Sports betting in Massachusetts still has a chance this year. The country’s legislative period runs through January 4, 2022.
Changes to MA sports betting rejected
Just like last year The Senate Minority Leader, Bruce Tarr saw his change in sports betting rejected out of hand.
However, Tarr’s amendment was far from perfect. While it legalized both retail and online sports betting, it would have banned it all betting on college sports.
Tarr’s proposal would have taxed the income from online sports betting 12.5% and retail at 10%.

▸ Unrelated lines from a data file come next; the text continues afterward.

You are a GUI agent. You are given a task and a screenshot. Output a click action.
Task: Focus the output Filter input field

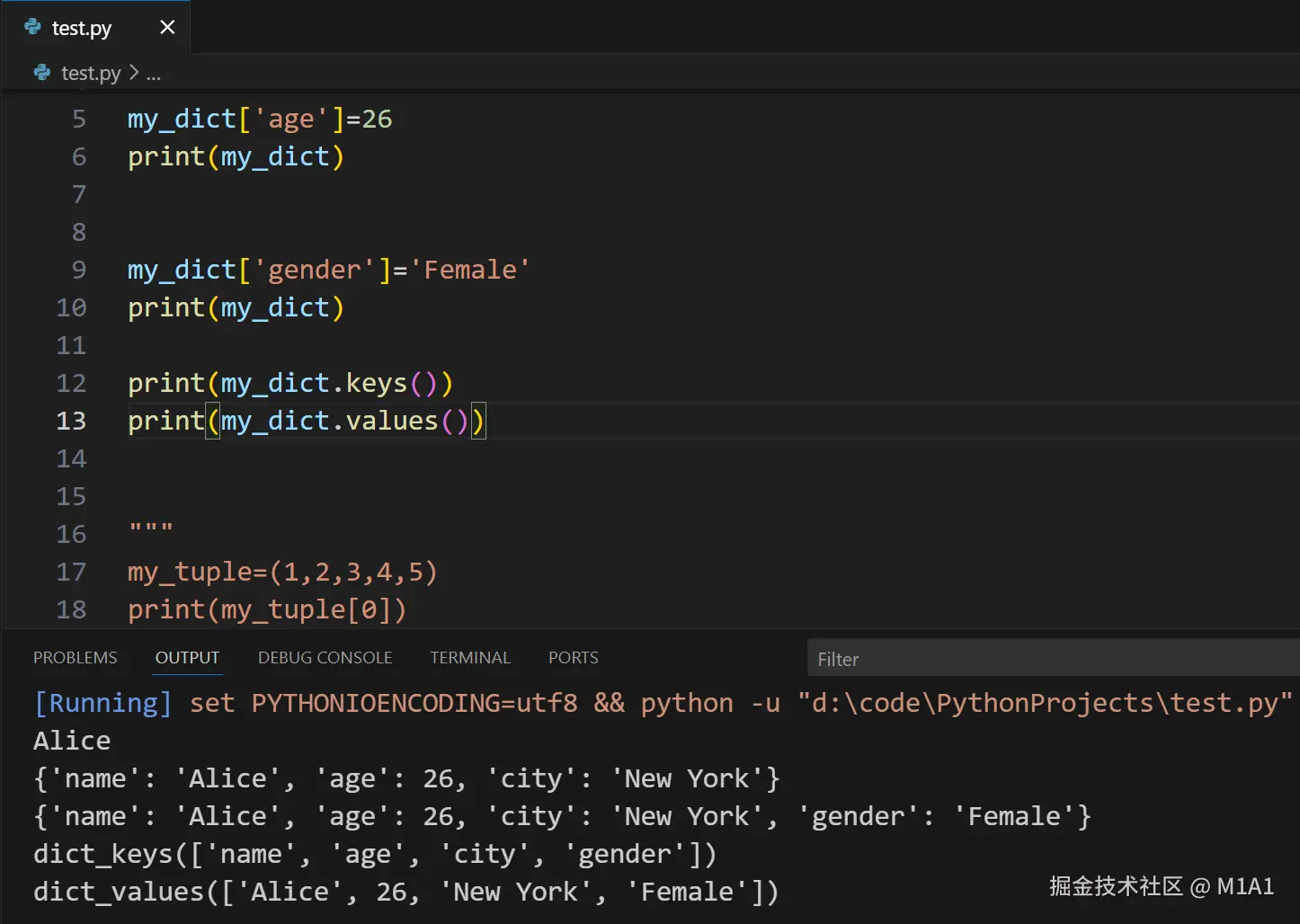[1052, 659]
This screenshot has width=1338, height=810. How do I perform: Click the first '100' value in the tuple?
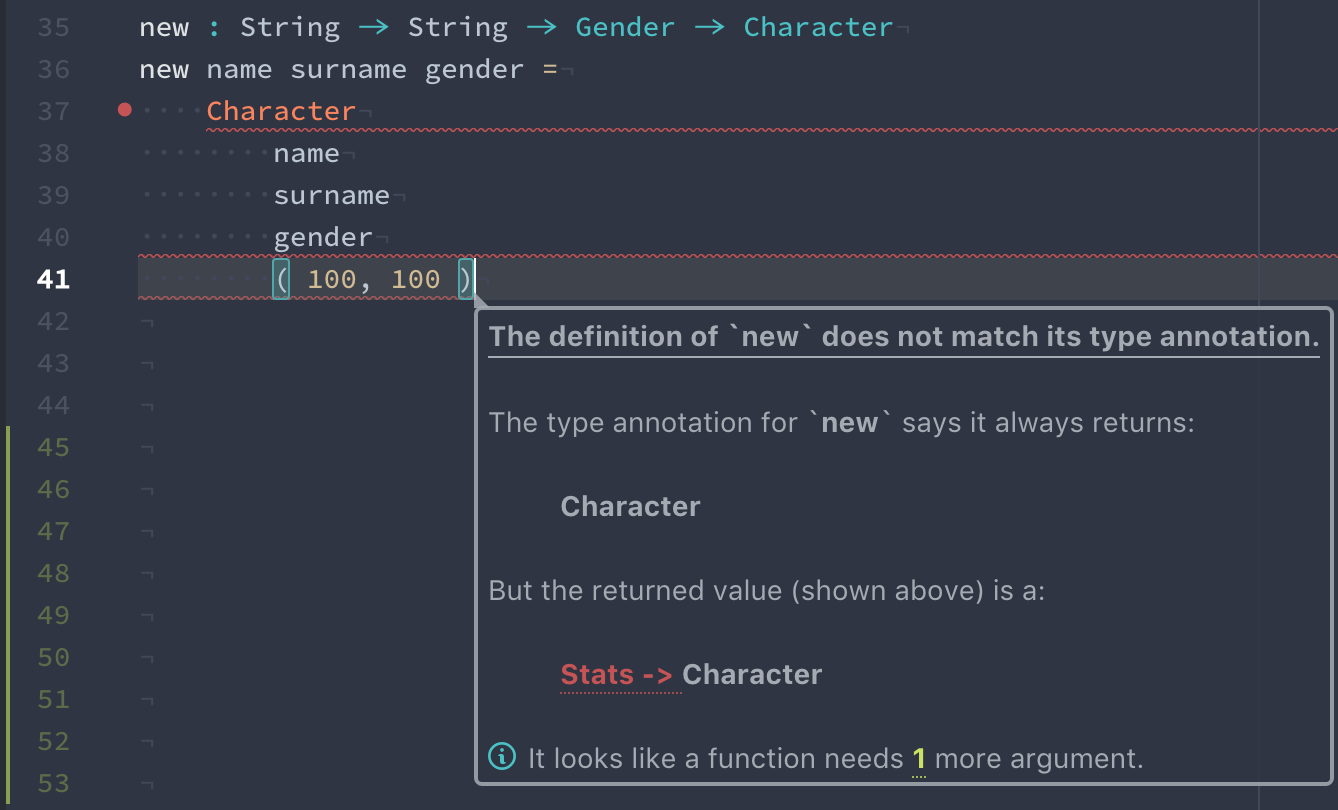(x=331, y=279)
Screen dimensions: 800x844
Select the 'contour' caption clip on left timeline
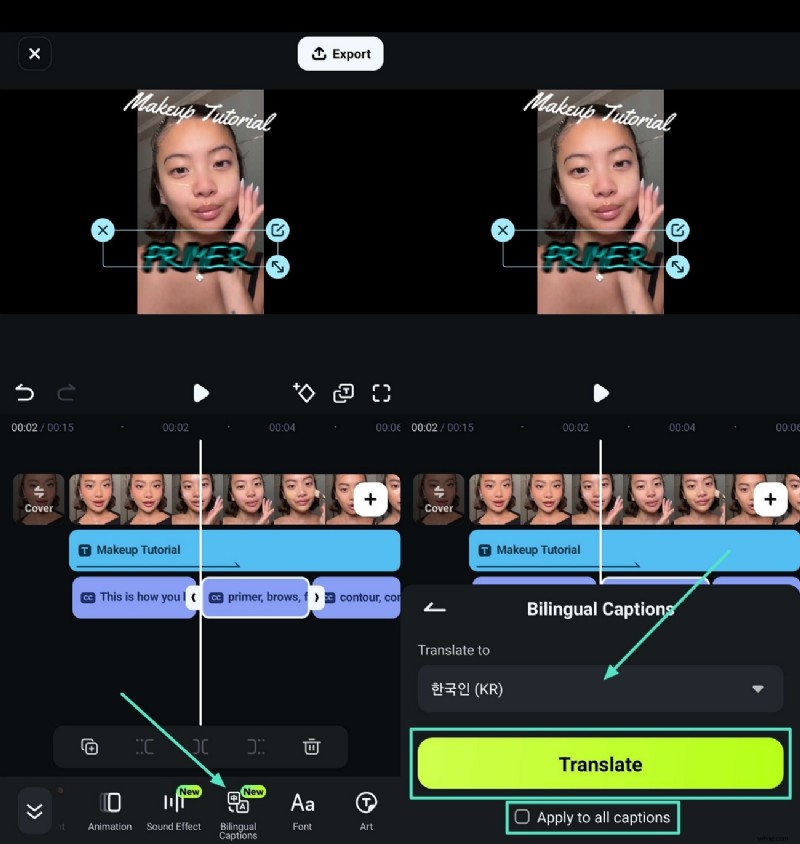pos(362,597)
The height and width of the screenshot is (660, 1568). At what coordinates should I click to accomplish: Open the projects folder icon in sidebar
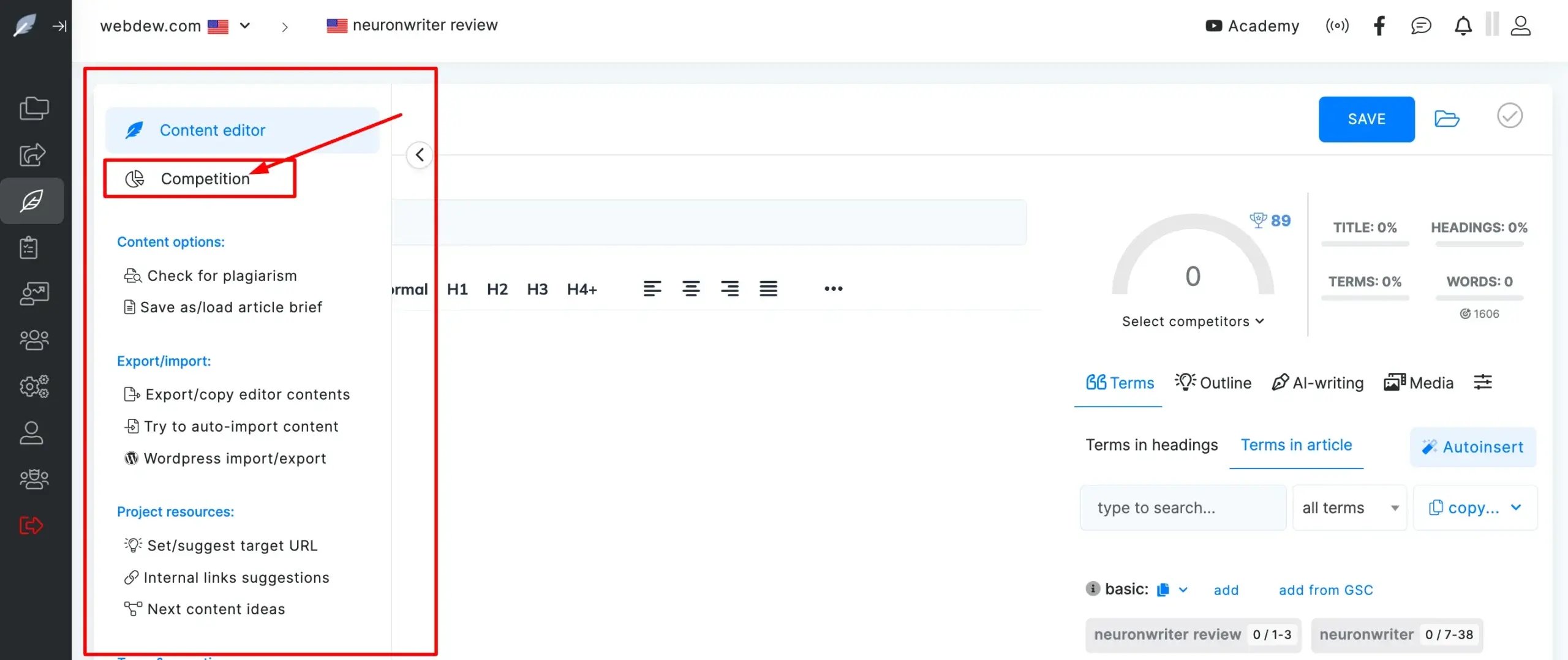point(34,108)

Senator Paul FeeneyThe amendment was also rejected as part of a larger bundle of bills. He suggested retail and online betting, along with one 18% Tax on mobile income and 14% on retail sales. Feeney did not try to ban all college betting, but instead blocked betting on schools in Massachusetts.
Lots of bills filed
About two dozen sports betting laws have been filed in both houses of the Massachusetts legislature.
However, there was very little action.
Senator Brandon Crighton has tweaked its sports betting proposal this year, saying it is confident in the latest iteration back in January.
Is Massachusetts missing the New England sports betting train?
Massachusetts could join in Vermont as the only states in New England Not having any sports bets by the end of the year.
Of its five border states, four are either live with bets or should be on time Super bowl Bets:
Massachusetts lawmakers have six months to decide if they are motivated enough to move their home tax dollars across state lines.